*** RECORDS Section Begins ***

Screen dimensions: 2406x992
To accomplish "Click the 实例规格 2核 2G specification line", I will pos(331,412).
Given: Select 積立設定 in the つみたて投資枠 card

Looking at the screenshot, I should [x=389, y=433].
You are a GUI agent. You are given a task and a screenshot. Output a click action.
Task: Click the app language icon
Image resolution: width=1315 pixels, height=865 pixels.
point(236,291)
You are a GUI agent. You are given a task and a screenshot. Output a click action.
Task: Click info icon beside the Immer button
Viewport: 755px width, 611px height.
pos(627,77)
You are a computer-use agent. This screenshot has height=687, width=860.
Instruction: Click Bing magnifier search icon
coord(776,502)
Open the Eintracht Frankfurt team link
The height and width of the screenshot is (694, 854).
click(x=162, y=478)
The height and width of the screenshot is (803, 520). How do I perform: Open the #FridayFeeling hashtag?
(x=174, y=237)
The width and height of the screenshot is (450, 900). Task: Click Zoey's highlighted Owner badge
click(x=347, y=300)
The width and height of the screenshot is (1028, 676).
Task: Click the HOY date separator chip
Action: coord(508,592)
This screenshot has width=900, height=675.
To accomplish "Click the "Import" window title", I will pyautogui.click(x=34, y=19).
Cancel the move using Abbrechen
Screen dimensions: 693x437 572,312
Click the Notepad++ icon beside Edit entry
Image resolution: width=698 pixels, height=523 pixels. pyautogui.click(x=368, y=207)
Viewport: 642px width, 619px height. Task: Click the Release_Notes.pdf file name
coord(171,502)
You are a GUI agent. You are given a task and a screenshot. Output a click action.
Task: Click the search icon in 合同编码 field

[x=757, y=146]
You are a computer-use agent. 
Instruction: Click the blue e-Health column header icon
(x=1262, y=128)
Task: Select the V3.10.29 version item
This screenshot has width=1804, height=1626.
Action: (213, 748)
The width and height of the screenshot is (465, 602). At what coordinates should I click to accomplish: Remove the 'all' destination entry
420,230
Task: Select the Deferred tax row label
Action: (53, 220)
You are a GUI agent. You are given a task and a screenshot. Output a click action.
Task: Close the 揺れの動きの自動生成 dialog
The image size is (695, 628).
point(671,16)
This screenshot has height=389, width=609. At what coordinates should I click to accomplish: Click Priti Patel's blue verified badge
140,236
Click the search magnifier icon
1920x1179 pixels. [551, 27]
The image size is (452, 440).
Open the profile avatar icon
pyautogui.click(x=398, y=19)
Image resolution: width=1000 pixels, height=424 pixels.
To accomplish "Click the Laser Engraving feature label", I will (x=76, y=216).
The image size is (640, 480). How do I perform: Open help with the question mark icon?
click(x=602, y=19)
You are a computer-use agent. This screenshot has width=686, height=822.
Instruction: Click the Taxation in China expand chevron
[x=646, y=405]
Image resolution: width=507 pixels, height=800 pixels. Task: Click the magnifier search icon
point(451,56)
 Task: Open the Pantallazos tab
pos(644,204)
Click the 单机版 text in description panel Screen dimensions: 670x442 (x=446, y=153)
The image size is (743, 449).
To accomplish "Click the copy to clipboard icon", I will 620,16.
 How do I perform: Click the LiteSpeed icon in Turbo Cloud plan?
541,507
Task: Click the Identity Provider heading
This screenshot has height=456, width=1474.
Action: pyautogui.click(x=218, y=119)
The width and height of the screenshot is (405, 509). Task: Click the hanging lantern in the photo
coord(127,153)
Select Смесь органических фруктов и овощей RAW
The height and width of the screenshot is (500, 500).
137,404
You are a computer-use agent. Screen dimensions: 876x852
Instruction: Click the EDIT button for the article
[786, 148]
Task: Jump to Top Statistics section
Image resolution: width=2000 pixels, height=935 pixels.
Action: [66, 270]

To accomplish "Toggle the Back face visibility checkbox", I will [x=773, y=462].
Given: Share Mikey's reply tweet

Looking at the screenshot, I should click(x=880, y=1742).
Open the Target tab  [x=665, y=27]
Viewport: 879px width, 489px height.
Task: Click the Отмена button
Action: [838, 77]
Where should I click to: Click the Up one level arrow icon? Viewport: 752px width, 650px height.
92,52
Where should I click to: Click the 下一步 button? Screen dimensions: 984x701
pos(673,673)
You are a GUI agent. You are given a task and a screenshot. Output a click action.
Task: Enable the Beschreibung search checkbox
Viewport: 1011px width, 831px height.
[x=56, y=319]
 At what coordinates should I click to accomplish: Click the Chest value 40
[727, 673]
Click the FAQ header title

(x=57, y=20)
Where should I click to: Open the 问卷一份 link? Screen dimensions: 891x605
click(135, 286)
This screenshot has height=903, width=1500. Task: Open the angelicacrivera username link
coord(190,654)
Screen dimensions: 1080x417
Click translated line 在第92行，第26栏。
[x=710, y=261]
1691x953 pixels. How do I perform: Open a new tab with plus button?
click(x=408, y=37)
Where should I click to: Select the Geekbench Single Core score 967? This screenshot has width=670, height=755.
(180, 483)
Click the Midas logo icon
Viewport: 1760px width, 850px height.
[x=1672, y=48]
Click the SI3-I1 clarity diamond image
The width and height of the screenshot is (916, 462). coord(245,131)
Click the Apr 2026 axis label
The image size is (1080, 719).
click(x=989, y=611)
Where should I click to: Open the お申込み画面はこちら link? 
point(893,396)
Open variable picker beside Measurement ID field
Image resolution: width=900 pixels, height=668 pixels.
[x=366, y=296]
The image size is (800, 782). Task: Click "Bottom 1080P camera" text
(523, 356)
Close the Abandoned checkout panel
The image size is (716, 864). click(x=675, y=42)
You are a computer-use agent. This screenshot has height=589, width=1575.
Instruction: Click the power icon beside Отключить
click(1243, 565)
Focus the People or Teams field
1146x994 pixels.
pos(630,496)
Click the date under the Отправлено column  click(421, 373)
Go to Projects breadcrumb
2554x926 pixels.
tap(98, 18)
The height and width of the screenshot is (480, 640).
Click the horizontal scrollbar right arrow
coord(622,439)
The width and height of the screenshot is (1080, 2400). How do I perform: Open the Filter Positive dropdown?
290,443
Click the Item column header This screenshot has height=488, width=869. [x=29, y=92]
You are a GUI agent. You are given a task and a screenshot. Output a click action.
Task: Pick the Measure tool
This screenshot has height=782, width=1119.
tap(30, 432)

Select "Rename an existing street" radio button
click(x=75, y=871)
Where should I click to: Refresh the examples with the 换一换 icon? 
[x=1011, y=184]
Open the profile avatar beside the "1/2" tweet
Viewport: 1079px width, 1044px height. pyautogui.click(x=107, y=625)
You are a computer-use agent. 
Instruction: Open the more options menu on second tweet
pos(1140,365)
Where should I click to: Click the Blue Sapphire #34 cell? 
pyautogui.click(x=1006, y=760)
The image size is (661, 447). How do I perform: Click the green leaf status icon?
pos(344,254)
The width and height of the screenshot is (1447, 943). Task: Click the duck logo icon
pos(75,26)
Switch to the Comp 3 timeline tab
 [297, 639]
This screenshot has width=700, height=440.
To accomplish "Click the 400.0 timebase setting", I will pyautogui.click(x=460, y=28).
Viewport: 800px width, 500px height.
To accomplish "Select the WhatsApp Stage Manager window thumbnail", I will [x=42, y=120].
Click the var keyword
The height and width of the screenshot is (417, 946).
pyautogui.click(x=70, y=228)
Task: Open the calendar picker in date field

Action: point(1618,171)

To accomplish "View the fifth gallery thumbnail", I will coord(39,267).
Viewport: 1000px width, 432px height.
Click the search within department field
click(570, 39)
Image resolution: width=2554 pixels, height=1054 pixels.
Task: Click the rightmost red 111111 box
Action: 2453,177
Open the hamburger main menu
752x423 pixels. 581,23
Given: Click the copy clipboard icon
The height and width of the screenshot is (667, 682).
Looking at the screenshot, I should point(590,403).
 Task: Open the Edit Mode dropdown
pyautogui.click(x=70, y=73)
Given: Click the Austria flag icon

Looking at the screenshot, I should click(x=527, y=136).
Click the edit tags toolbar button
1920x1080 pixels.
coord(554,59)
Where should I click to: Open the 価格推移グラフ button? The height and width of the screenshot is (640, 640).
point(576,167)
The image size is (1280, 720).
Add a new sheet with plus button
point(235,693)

*** RECORDS Section Ends ***

> [WORK TO BE COMPLETED]: Please give an exact copy of the lines above, beginning with the line containing "Instruction: Click the blue" and running through the line containing "The image size is (452, 440).", and of no other lines.

> [SOLUTION TO THE EXERCISE]:
Instruction: Click the blue e-Health column header icon
(x=1262, y=128)
Task: Select the V3.10.29 version item
This screenshot has width=1804, height=1626.
Action: (213, 748)
The width and height of the screenshot is (465, 602). At what coordinates should I click to accomplish: Remove the 'all' destination entry
420,230
Task: Select the Deferred tax row label
Action: (53, 220)
You are a GUI agent. You are given a task and a screenshot. Output a click action.
Task: Close the 揺れの動きの自動生成 dialog
The image size is (695, 628).
point(671,16)
This screenshot has height=389, width=609. At what coordinates should I click to accomplish: Click Priti Patel's blue verified badge
140,236
Click the search magnifier icon
1920x1179 pixels. [551, 27]
The image size is (452, 440).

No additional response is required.